*** Input data ***

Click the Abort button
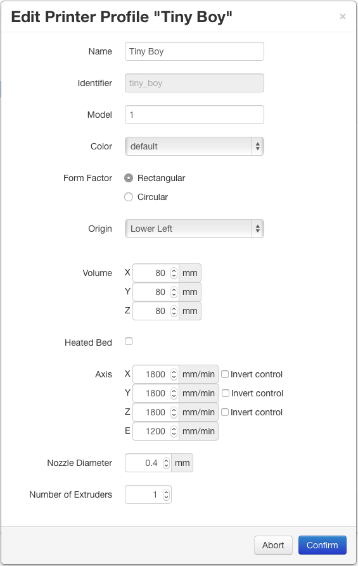This screenshot has width=358, height=566. coord(273,545)
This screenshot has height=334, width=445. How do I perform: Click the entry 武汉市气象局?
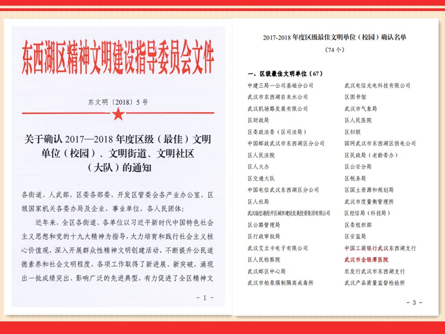[360, 109]
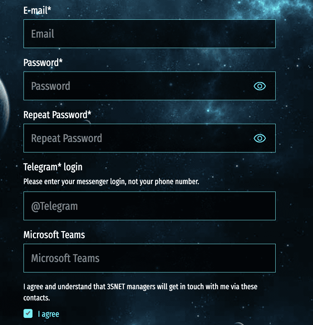
Task: Toggle visibility on the Repeat Password eye icon
Action: 260,138
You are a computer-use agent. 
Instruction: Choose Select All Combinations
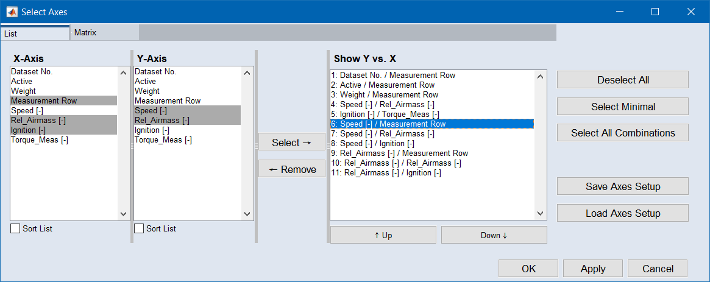pos(622,133)
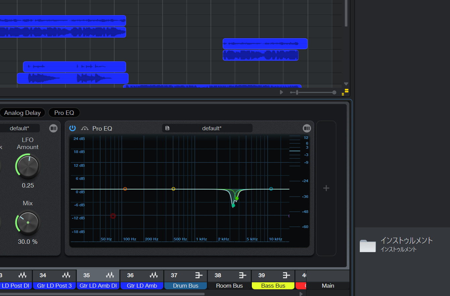Viewport: 450px width, 296px height.
Task: Switch to the Pro EQ tab
Action: coord(64,113)
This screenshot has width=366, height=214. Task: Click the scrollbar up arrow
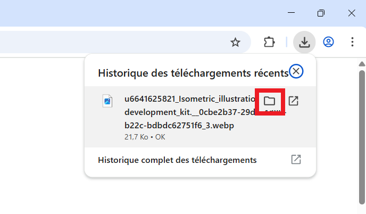coord(362,64)
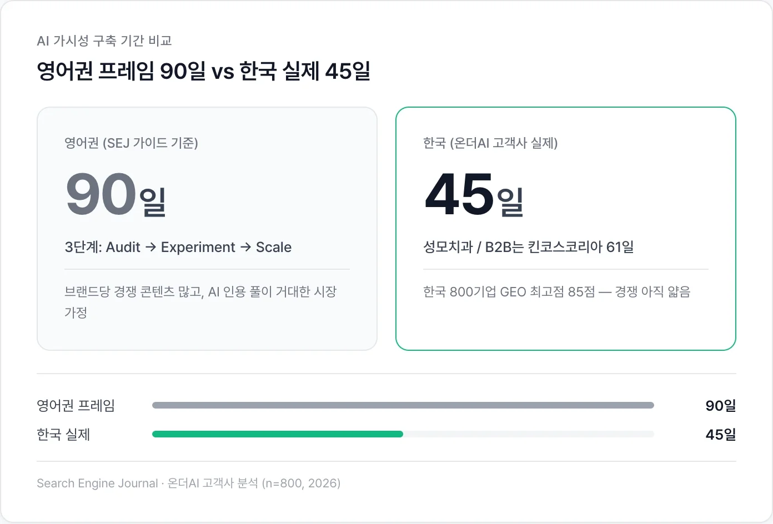Image resolution: width=773 pixels, height=524 pixels.
Task: Click the '영어권 프레임' bar label
Action: tap(76, 406)
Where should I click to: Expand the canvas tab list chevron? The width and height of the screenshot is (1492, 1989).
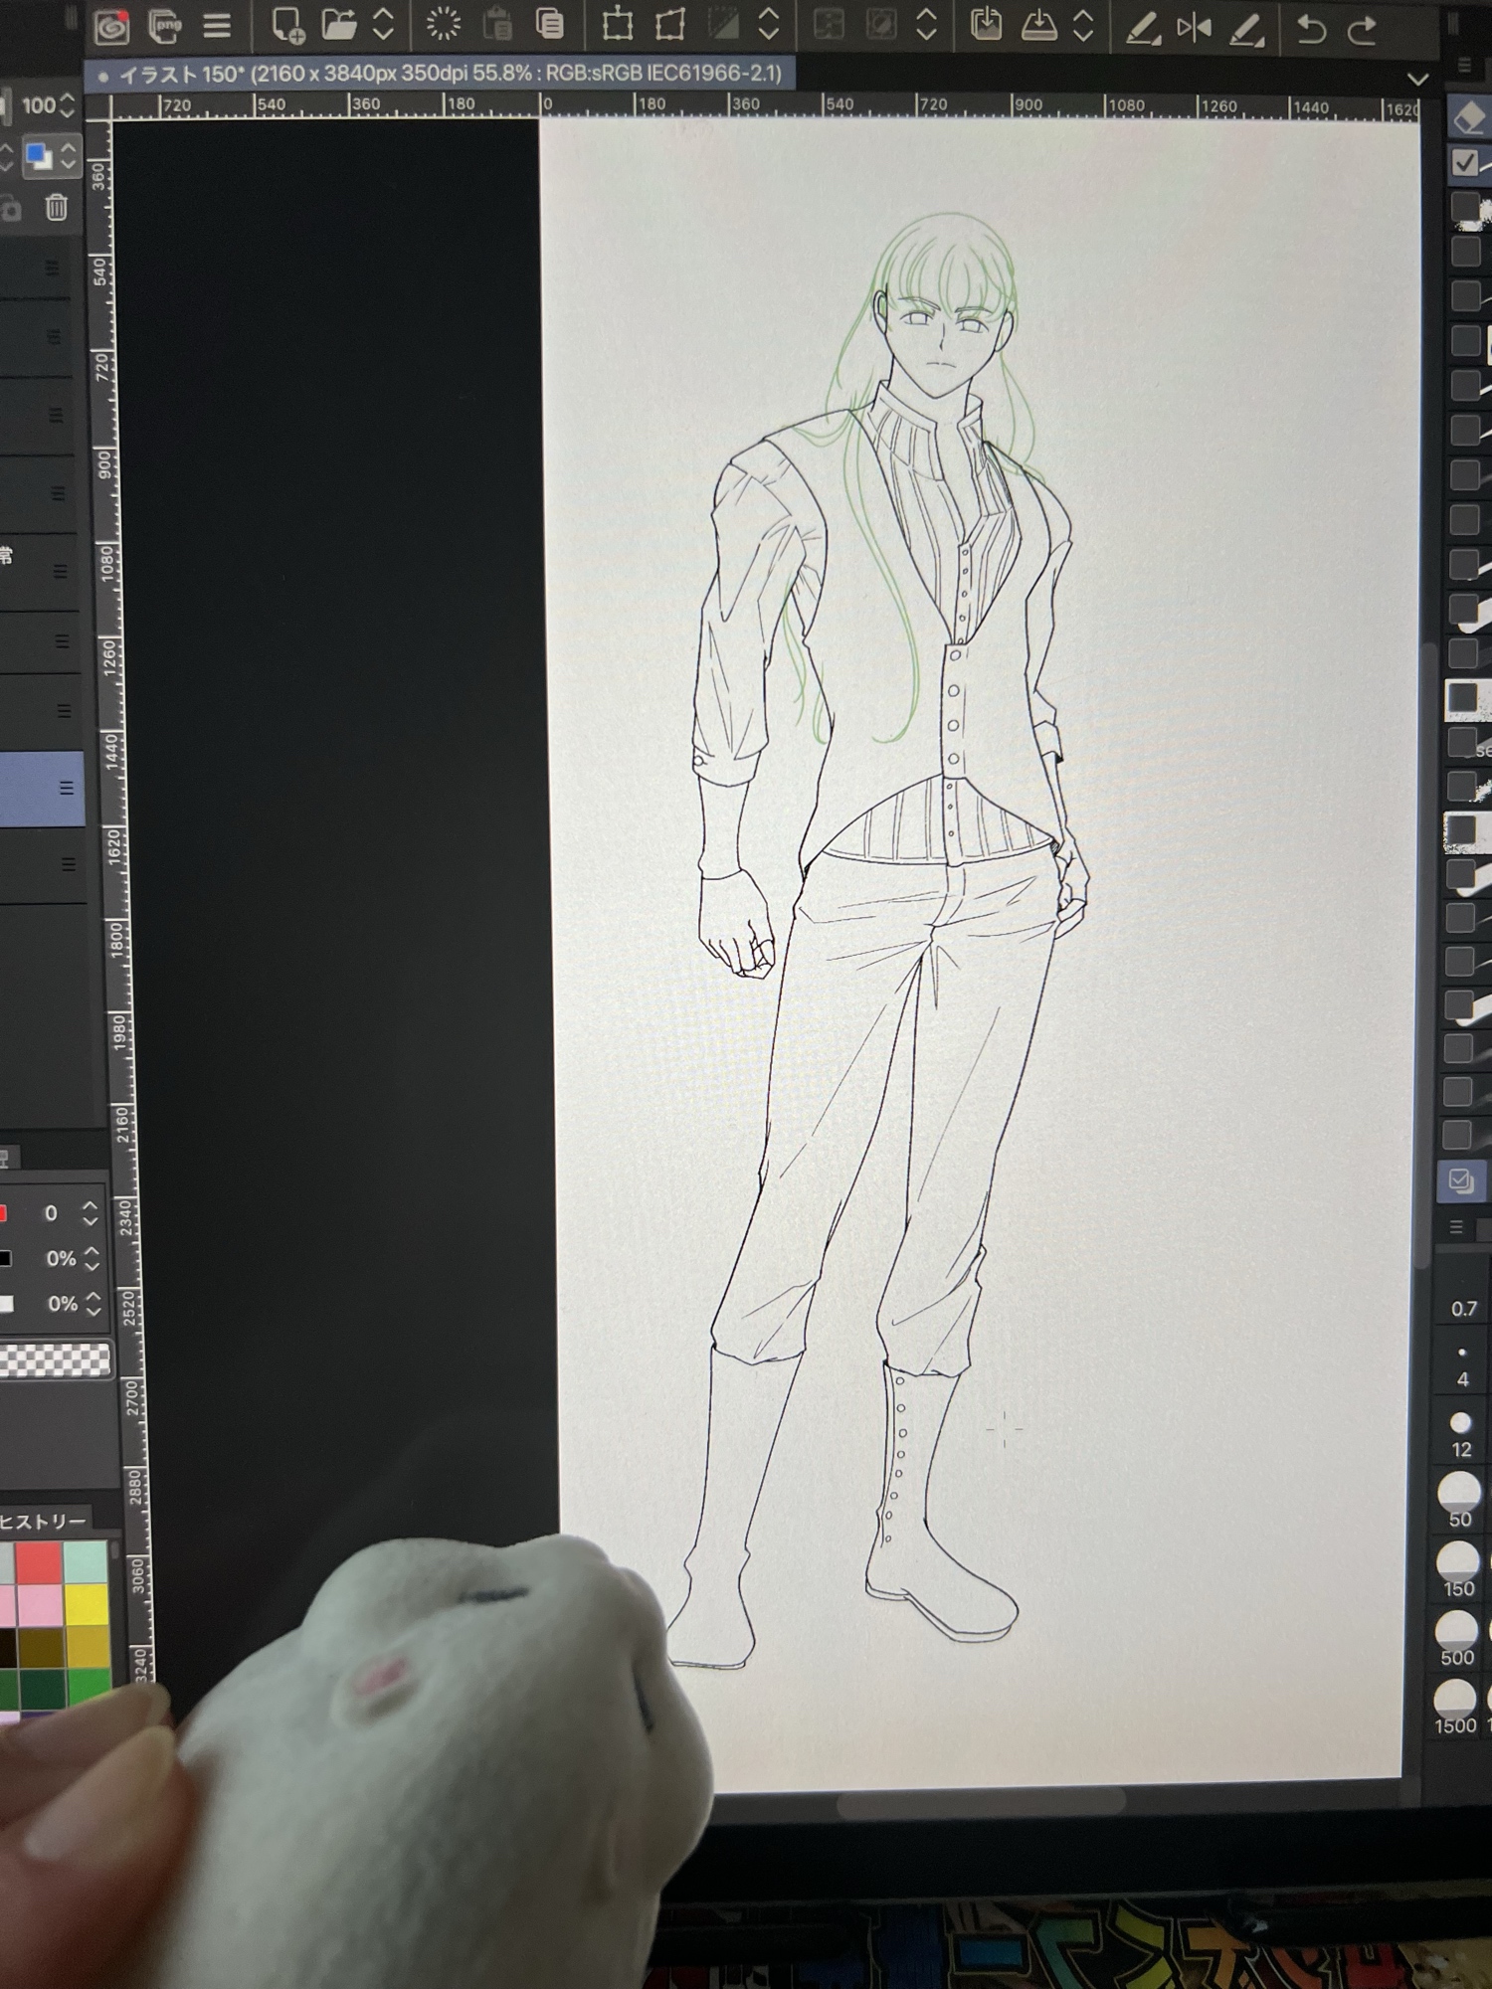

*** End of Input data ***

Your output must consist only of the lines from the line with "You are a computer-use agent." through the final line of the data, both included, reproduced exactly and free of pictures.

Exercise answer:
You are a computer-use agent. 
Instruction: Choose Select All Combinations
pos(622,133)
Viewport: 450px width, 296px height.
Task: Switch to the Pro EQ tab
Action: coord(64,113)
This screenshot has width=366, height=214. Task: Click the scrollbar up arrow
coord(362,64)
Image resolution: width=773 pixels, height=524 pixels.
Task: Click the '영어권 프레임' bar label
Action: tap(76, 406)
Where should I click to: Expand the canvas tab list chevron? The width and height of the screenshot is (1492, 1989).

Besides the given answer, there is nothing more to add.